> **Exercise aim**:
Each line in the records that mentions the word "Viewport" needs to be listed.

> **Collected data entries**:

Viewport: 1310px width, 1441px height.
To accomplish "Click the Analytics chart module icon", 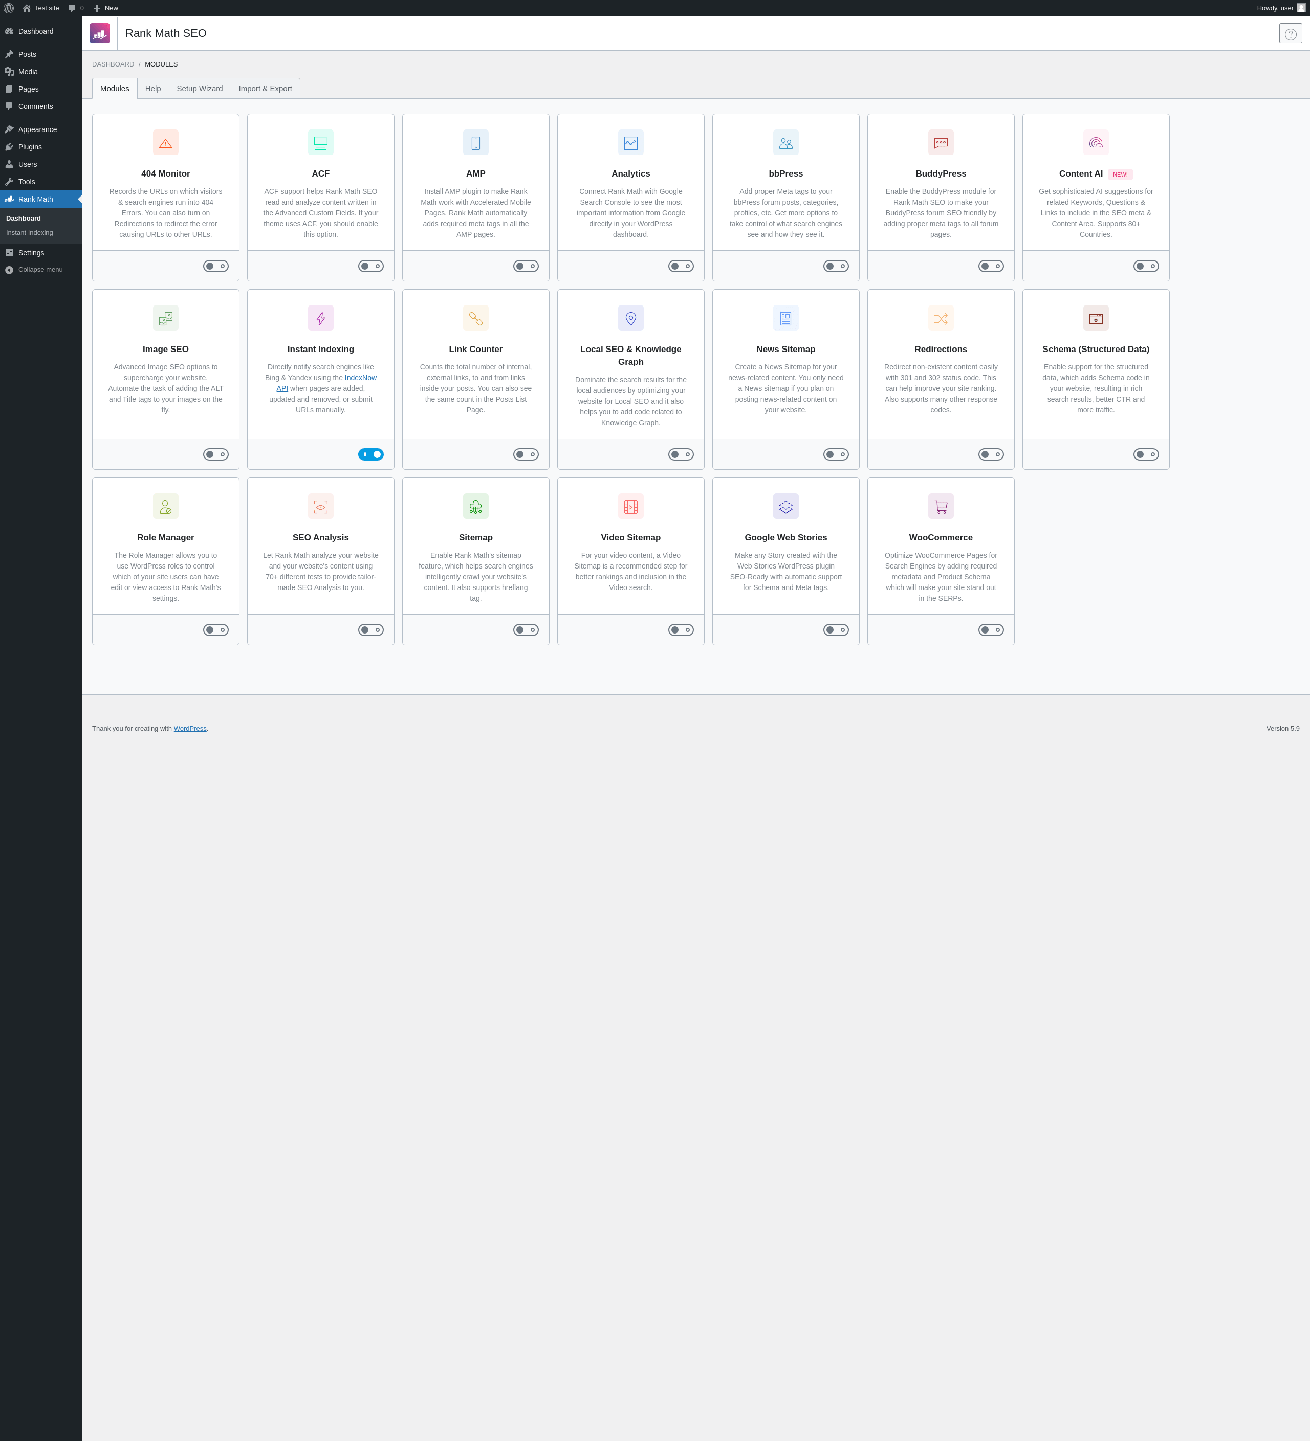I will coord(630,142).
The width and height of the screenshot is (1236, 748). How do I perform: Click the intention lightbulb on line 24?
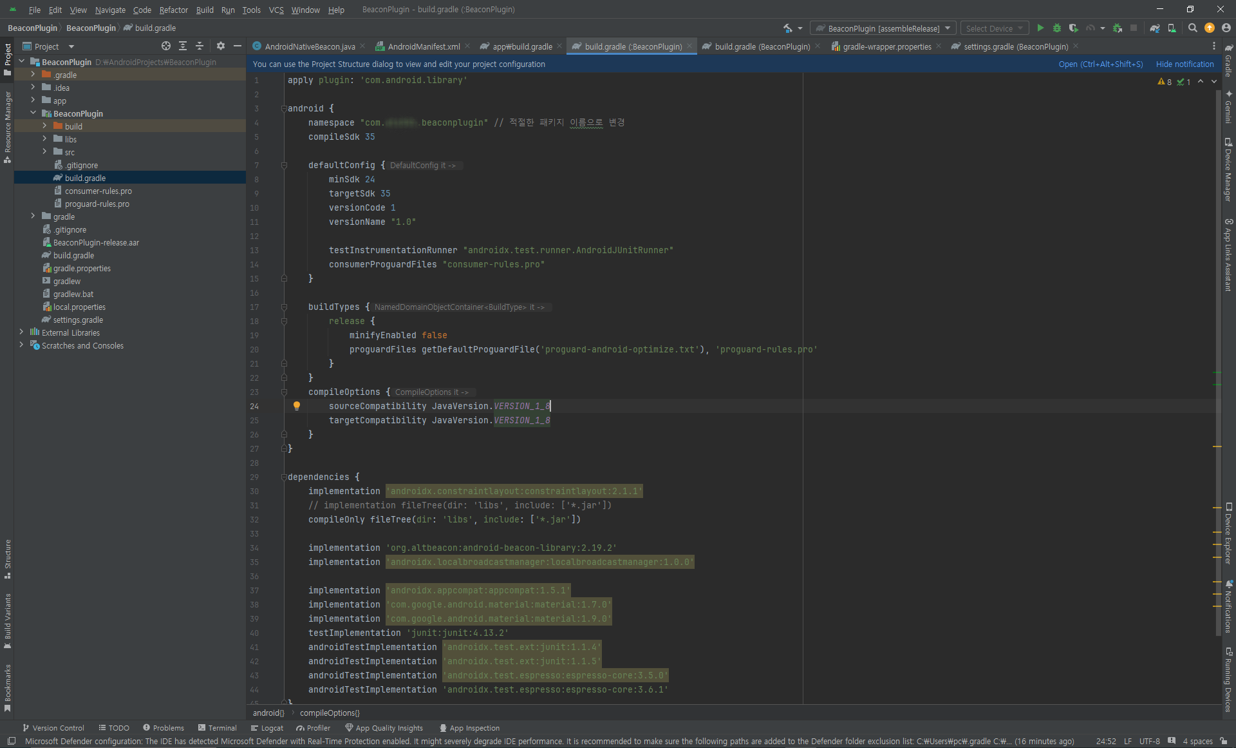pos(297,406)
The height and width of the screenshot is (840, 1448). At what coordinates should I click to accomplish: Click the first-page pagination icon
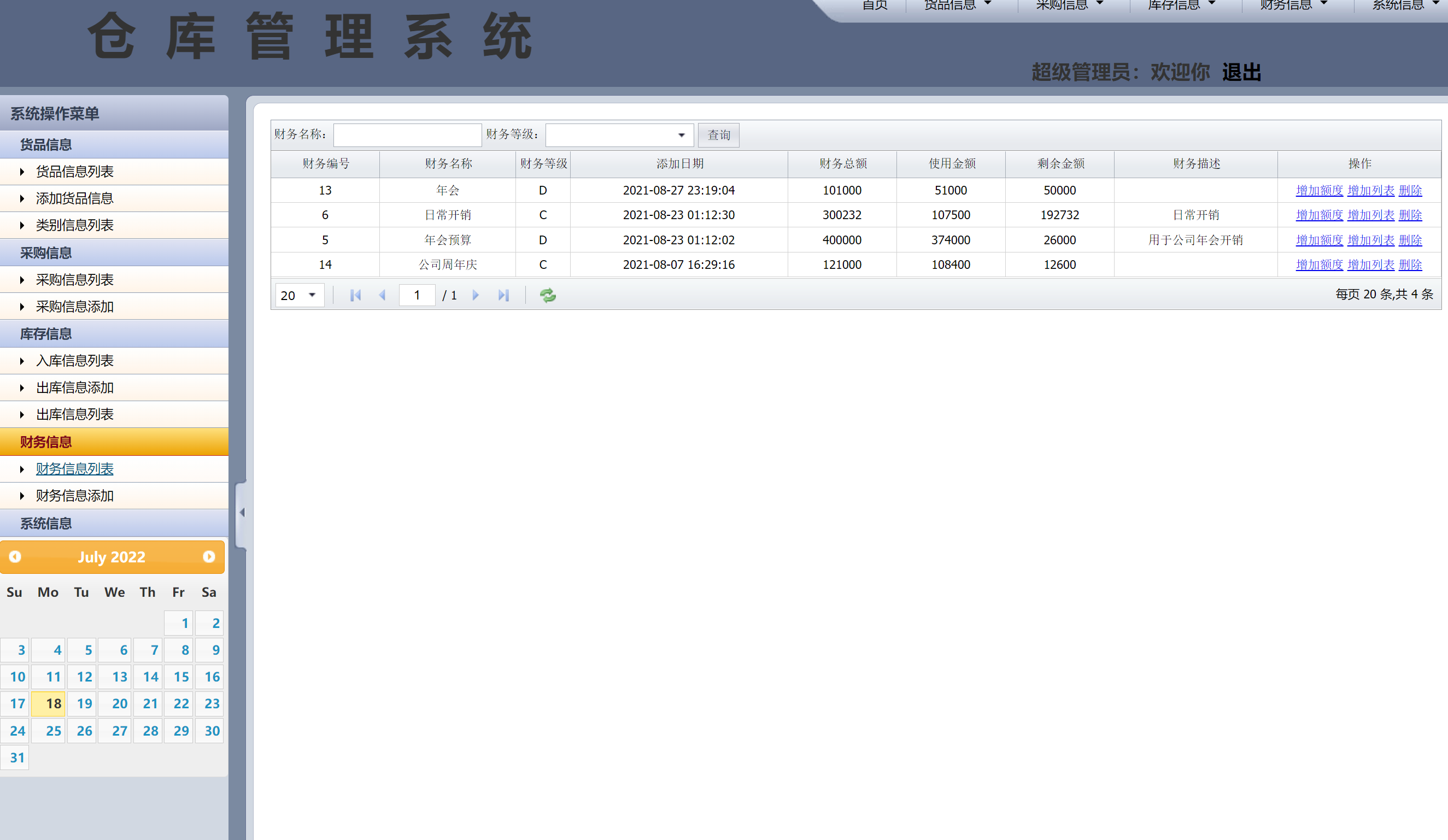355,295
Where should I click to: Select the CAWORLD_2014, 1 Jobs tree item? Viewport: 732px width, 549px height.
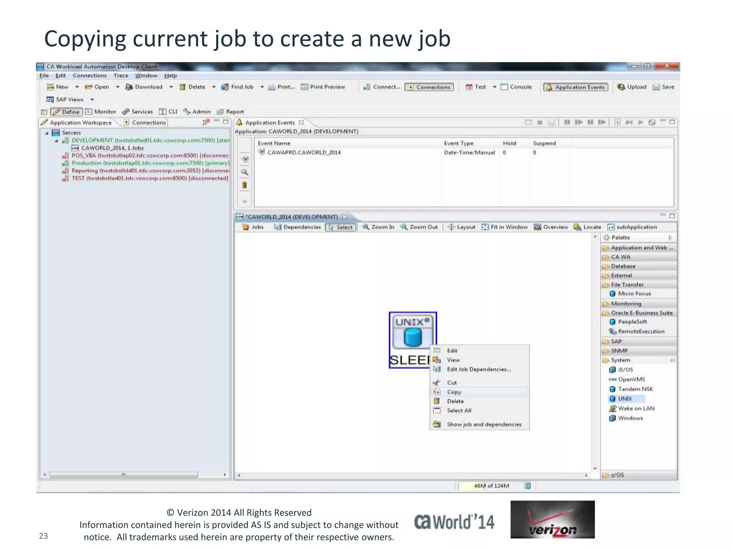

> **Solution**:
Viewport: 1310px width, 1441px height.
Where should I click to: Select the CAWORLD_2014, 1 Jobs tree item? Viewport: 732px width, 549px height.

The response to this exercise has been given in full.